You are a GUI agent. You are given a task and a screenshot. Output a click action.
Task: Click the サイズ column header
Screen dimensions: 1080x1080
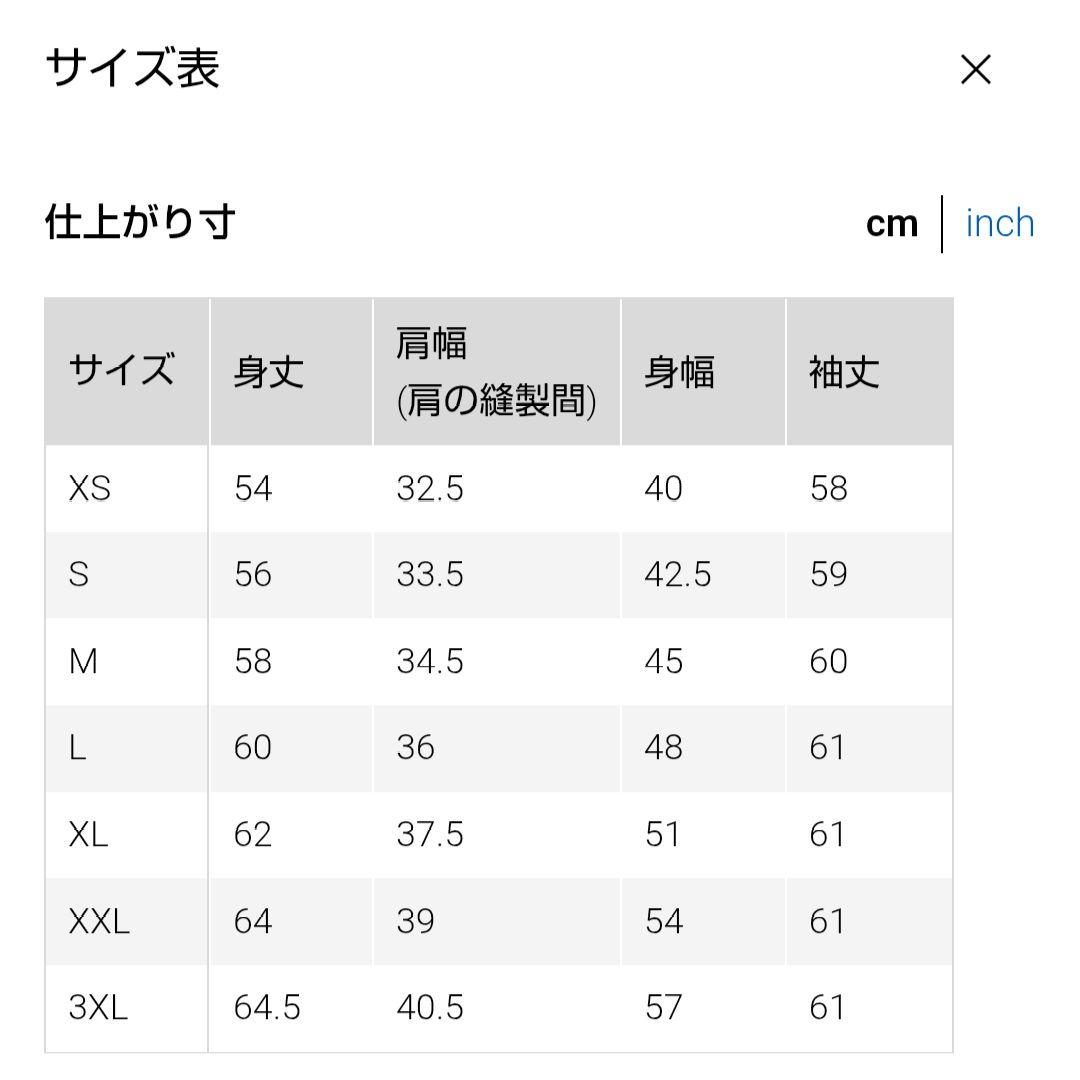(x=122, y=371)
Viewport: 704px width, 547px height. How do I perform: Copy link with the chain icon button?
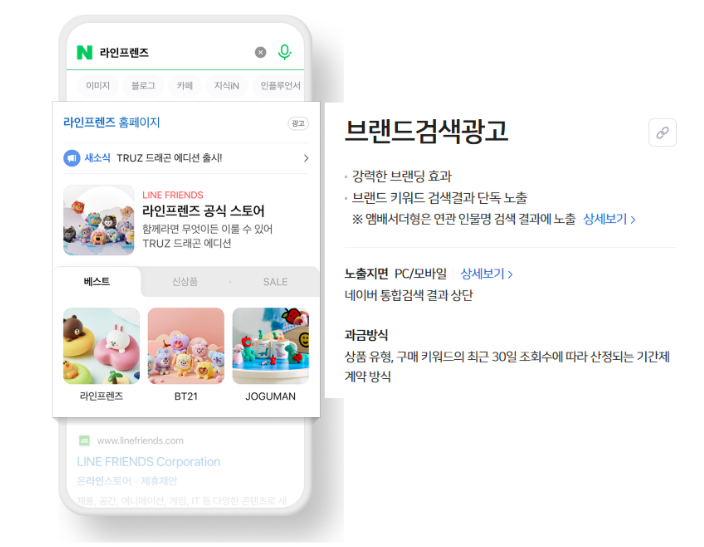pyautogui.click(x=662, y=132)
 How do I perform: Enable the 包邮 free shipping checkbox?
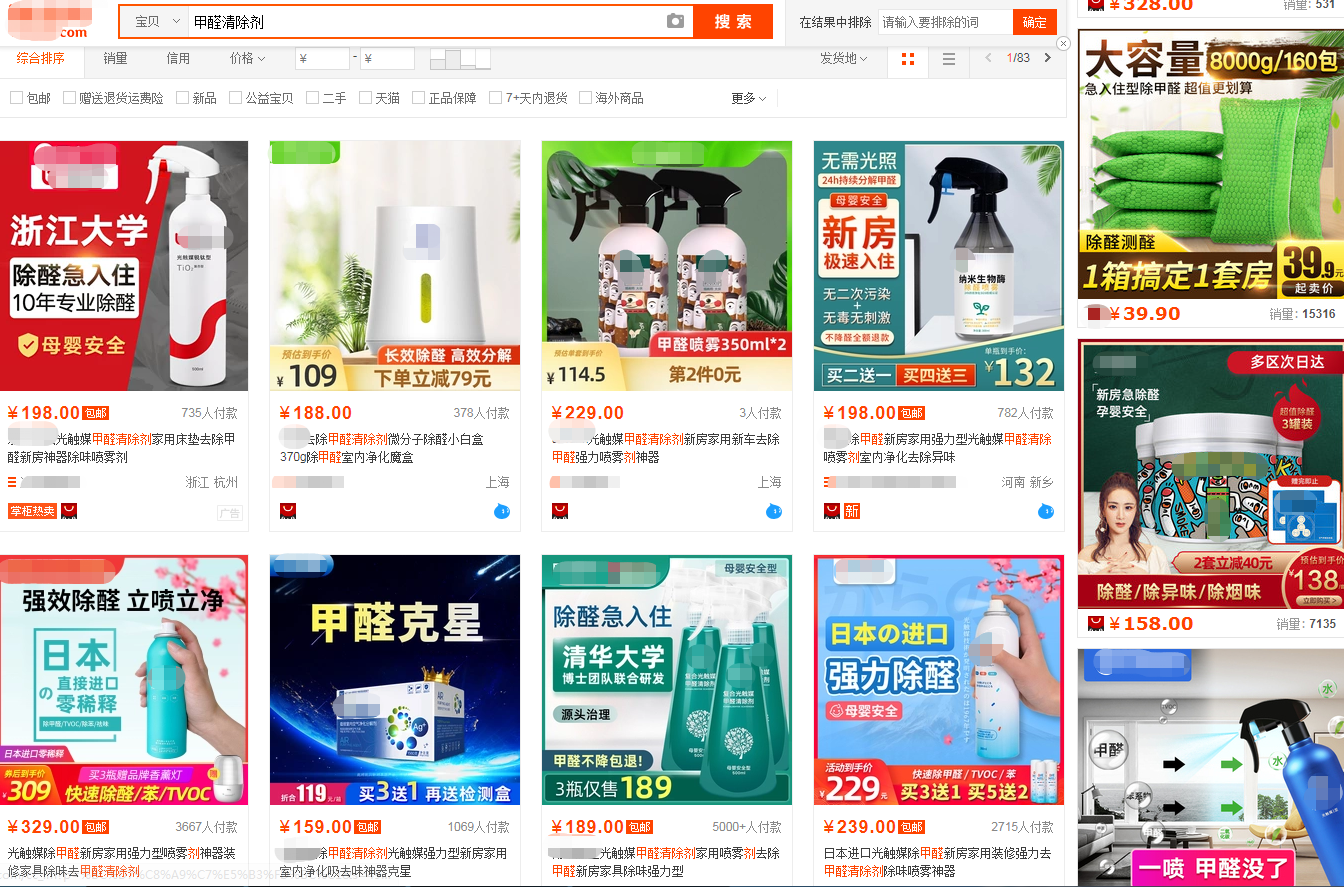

######

#### [PROBLEM]
All lines above must be repeated exactly, and the pictures must be omitted.

#### [EXPECTED OUTPUT]
You are a GUI agent. You are given a task and a screenshot. Output a click action.
Task: Click the サイズ column header
Screen dimensions: 1080x1080
(x=122, y=371)
Viewport: 704px width, 547px height. How do I perform: Copy link with the chain icon button?
pyautogui.click(x=662, y=132)
 How do I perform: Enable the 包邮 free shipping checkbox?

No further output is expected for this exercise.